◆ WRITTEN TASK
Reproduce every one of the following rows verbatim, in the order given.

--

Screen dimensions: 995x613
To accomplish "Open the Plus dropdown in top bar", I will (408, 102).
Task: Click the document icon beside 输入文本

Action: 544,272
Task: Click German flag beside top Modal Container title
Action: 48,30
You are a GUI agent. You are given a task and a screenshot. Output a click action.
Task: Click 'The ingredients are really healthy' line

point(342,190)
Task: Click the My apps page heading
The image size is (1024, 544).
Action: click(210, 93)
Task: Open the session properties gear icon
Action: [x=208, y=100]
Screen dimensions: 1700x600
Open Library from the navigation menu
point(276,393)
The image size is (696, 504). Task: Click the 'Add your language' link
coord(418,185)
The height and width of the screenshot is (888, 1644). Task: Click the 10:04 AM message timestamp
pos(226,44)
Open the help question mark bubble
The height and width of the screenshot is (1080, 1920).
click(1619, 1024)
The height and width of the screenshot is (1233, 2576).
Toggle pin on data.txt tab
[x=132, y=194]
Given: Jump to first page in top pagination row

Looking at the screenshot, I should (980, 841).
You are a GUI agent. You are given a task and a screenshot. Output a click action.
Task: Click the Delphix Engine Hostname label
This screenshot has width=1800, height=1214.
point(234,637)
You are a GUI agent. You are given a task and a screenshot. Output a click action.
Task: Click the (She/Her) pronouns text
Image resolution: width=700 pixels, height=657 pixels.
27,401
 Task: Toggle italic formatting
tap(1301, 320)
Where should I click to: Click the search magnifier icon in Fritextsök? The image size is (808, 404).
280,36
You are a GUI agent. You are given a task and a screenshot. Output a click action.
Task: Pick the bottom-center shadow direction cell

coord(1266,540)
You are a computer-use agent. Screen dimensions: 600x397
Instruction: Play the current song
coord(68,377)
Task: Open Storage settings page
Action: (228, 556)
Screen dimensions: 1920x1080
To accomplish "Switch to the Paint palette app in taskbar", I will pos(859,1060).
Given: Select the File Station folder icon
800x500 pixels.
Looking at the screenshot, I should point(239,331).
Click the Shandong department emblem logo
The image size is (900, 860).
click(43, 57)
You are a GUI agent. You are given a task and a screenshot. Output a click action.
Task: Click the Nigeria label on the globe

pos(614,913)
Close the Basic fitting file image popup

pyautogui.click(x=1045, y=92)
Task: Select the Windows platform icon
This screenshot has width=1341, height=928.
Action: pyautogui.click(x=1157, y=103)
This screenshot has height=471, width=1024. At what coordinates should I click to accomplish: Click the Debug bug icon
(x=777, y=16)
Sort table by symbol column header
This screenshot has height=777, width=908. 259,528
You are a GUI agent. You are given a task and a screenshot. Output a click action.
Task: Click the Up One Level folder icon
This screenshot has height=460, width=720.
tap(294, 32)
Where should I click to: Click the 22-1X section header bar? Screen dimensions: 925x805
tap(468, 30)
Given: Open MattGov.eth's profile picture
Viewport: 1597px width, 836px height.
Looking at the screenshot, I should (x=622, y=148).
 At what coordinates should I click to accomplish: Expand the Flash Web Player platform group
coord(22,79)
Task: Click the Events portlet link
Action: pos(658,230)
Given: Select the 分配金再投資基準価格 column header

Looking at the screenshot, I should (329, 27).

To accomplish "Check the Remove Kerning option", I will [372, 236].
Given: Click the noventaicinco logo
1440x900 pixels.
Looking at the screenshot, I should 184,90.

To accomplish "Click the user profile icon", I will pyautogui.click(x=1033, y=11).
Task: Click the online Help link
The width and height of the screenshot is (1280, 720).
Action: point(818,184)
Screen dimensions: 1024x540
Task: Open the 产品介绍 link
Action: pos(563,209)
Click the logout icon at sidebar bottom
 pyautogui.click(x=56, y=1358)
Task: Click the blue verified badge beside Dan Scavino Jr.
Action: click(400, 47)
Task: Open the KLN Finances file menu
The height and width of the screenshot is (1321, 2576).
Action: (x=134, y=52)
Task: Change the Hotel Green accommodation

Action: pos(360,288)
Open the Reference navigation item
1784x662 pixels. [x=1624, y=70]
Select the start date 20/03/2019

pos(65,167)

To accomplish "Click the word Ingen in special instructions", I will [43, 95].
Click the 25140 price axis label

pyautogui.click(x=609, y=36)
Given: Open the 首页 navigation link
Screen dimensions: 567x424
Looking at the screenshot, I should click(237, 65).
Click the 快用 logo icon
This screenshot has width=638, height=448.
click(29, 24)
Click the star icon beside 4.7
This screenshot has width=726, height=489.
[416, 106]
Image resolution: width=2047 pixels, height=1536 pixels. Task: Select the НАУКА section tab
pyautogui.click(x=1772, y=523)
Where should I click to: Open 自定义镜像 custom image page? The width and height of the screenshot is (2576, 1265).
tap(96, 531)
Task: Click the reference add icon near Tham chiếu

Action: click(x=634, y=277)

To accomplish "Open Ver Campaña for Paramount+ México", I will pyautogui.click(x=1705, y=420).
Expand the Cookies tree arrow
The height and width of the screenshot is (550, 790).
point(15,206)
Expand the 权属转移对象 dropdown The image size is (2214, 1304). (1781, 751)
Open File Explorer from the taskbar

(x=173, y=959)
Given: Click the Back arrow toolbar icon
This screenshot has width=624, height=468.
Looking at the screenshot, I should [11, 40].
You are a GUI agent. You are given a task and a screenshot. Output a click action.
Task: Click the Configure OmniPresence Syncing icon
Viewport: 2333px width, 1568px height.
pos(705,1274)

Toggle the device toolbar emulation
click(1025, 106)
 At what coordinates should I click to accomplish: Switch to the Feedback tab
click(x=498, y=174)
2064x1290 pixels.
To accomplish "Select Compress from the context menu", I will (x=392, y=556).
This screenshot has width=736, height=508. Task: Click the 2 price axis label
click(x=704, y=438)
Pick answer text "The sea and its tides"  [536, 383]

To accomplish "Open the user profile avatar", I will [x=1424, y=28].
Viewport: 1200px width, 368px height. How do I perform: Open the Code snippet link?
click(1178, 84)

--

◆ RESPONSE TO THIS TASK
Screen dimensions: 995x613
To accomplish "Open the Plus dropdown in top bar", I will (408, 102).
Task: Click the document icon beside 输入文本

Action: 544,272
Task: Click German flag beside top Modal Container title
Action: 48,30
You are a GUI agent. You are given a task and a screenshot. Output a click action.
Task: Click 'The ingredients are really healthy' line

point(342,190)
Task: Click the My apps page heading
The image size is (1024, 544).
Action: click(210, 93)
Task: Open the session properties gear icon
Action: [x=208, y=100]
Screen dimensions: 1700x600
Open Library from the navigation menu
point(276,393)
The image size is (696, 504). Task: Click the 'Add your language' link
coord(418,185)
The height and width of the screenshot is (888, 1644). Task: Click the 10:04 AM message timestamp
pos(226,44)
Open the help question mark bubble
The height and width of the screenshot is (1080, 1920).
click(1619, 1024)
The height and width of the screenshot is (1233, 2576).
Toggle pin on data.txt tab
[x=132, y=194]
Given: Jump to first page in top pagination row

Looking at the screenshot, I should (980, 841).
You are a GUI agent. You are given a task and a screenshot. Output a click action.
Task: Click the Delphix Engine Hostname label
This screenshot has width=1800, height=1214.
point(234,637)
You are a GUI agent. You are given a task and a screenshot. Output a click action.
Task: Click the (She/Her) pronouns text
Image resolution: width=700 pixels, height=657 pixels.
27,401
 Task: Toggle italic formatting
tap(1301, 320)
Where should I click to: Click the search magnifier icon in Fritextsök? The image size is (808, 404).
280,36
You are a GUI agent. You are given a task and a screenshot. Output a click action.
Task: Pick the bottom-center shadow direction cell

coord(1266,540)
You are a computer-use agent. Screen dimensions: 600x397
Instruction: Play the current song
coord(68,377)
Task: Open Storage settings page
Action: (228, 556)
Screen dimensions: 1920x1080
To accomplish "Switch to the Paint palette app in taskbar", I will pos(859,1060).
Given: Select the File Station folder icon
800x500 pixels.
Looking at the screenshot, I should point(239,331).
Click the Shandong department emblem logo
The image size is (900, 860).
click(43, 57)
You are a GUI agent. You are given a task and a screenshot. Output a click action.
Task: Click the Nigeria label on the globe

pos(614,913)
Close the Basic fitting file image popup

pyautogui.click(x=1045, y=92)
Task: Select the Windows platform icon
This screenshot has width=1341, height=928.
Action: pyautogui.click(x=1157, y=103)
This screenshot has height=471, width=1024. At what coordinates should I click to accomplish: Click the Debug bug icon
(x=777, y=16)
Sort table by symbol column header
This screenshot has height=777, width=908. 259,528
You are a GUI agent. You are given a task and a screenshot. Output a click action.
Task: Click the Up One Level folder icon
This screenshot has height=460, width=720.
tap(294, 32)
Where should I click to: Click the 22-1X section header bar? Screen dimensions: 925x805
tap(468, 30)
Given: Open MattGov.eth's profile picture
Viewport: 1597px width, 836px height.
Looking at the screenshot, I should (x=622, y=148).
 At what coordinates should I click to accomplish: Expand the Flash Web Player platform group
coord(22,79)
Task: Click the Events portlet link
Action: pos(658,230)
Given: Select the 分配金再投資基準価格 column header

Looking at the screenshot, I should (329, 27).

To accomplish "Check the Remove Kerning option", I will [372, 236].
Given: Click the noventaicinco logo
1440x900 pixels.
Looking at the screenshot, I should 184,90.

To accomplish "Click the user profile icon", I will pyautogui.click(x=1033, y=11).
Task: Click the online Help link
The width and height of the screenshot is (1280, 720).
Action: point(818,184)
Screen dimensions: 1024x540
Task: Open the 产品介绍 link
Action: pos(563,209)
Click the logout icon at sidebar bottom
 pyautogui.click(x=56, y=1358)
Task: Click the blue verified badge beside Dan Scavino Jr.
Action: click(400, 47)
Task: Open the KLN Finances file menu
The height and width of the screenshot is (1321, 2576).
Action: (x=134, y=52)
Task: Change the Hotel Green accommodation

Action: pos(360,288)
Open the Reference navigation item
1784x662 pixels. [x=1624, y=70]
Select the start date 20/03/2019

pos(65,167)

To accomplish "Click the word Ingen in special instructions", I will [43, 95].
Click the 25140 price axis label

pyautogui.click(x=609, y=36)
Given: Open the 首页 navigation link
Screen dimensions: 567x424
Looking at the screenshot, I should click(237, 65).
Click the 快用 logo icon
This screenshot has width=638, height=448.
click(29, 24)
Click the star icon beside 4.7
This screenshot has width=726, height=489.
[416, 106]
Image resolution: width=2047 pixels, height=1536 pixels. Task: Select the НАУКА section tab
pyautogui.click(x=1772, y=523)
Where should I click to: Open 自定义镜像 custom image page? The width and height of the screenshot is (2576, 1265).
tap(96, 531)
Task: Click the reference add icon near Tham chiếu

Action: click(x=634, y=277)

To accomplish "Open Ver Campaña for Paramount+ México", I will pyautogui.click(x=1705, y=420).
Expand the Cookies tree arrow
The height and width of the screenshot is (550, 790).
point(15,206)
Expand the 权属转移对象 dropdown The image size is (2214, 1304). (1781, 751)
Open File Explorer from the taskbar

(x=173, y=959)
Given: Click the Back arrow toolbar icon
This screenshot has width=624, height=468.
Looking at the screenshot, I should [11, 40].
You are a GUI agent. You are given a task and a screenshot. Output a click action.
Task: Click the Configure OmniPresence Syncing icon
Viewport: 2333px width, 1568px height.
pos(705,1274)

Toggle the device toolbar emulation
click(1025, 106)
 At what coordinates should I click to accomplish: Switch to the Feedback tab
click(x=498, y=174)
2064x1290 pixels.
To accomplish "Select Compress from the context menu", I will (x=392, y=556).
This screenshot has width=736, height=508. Task: Click the 2 price axis label
click(x=704, y=438)
Pick answer text "The sea and its tides"  [536, 383]

To accomplish "Open the user profile avatar", I will [x=1424, y=28].
Viewport: 1200px width, 368px height. How do I perform: Open the Code snippet link?
click(1178, 84)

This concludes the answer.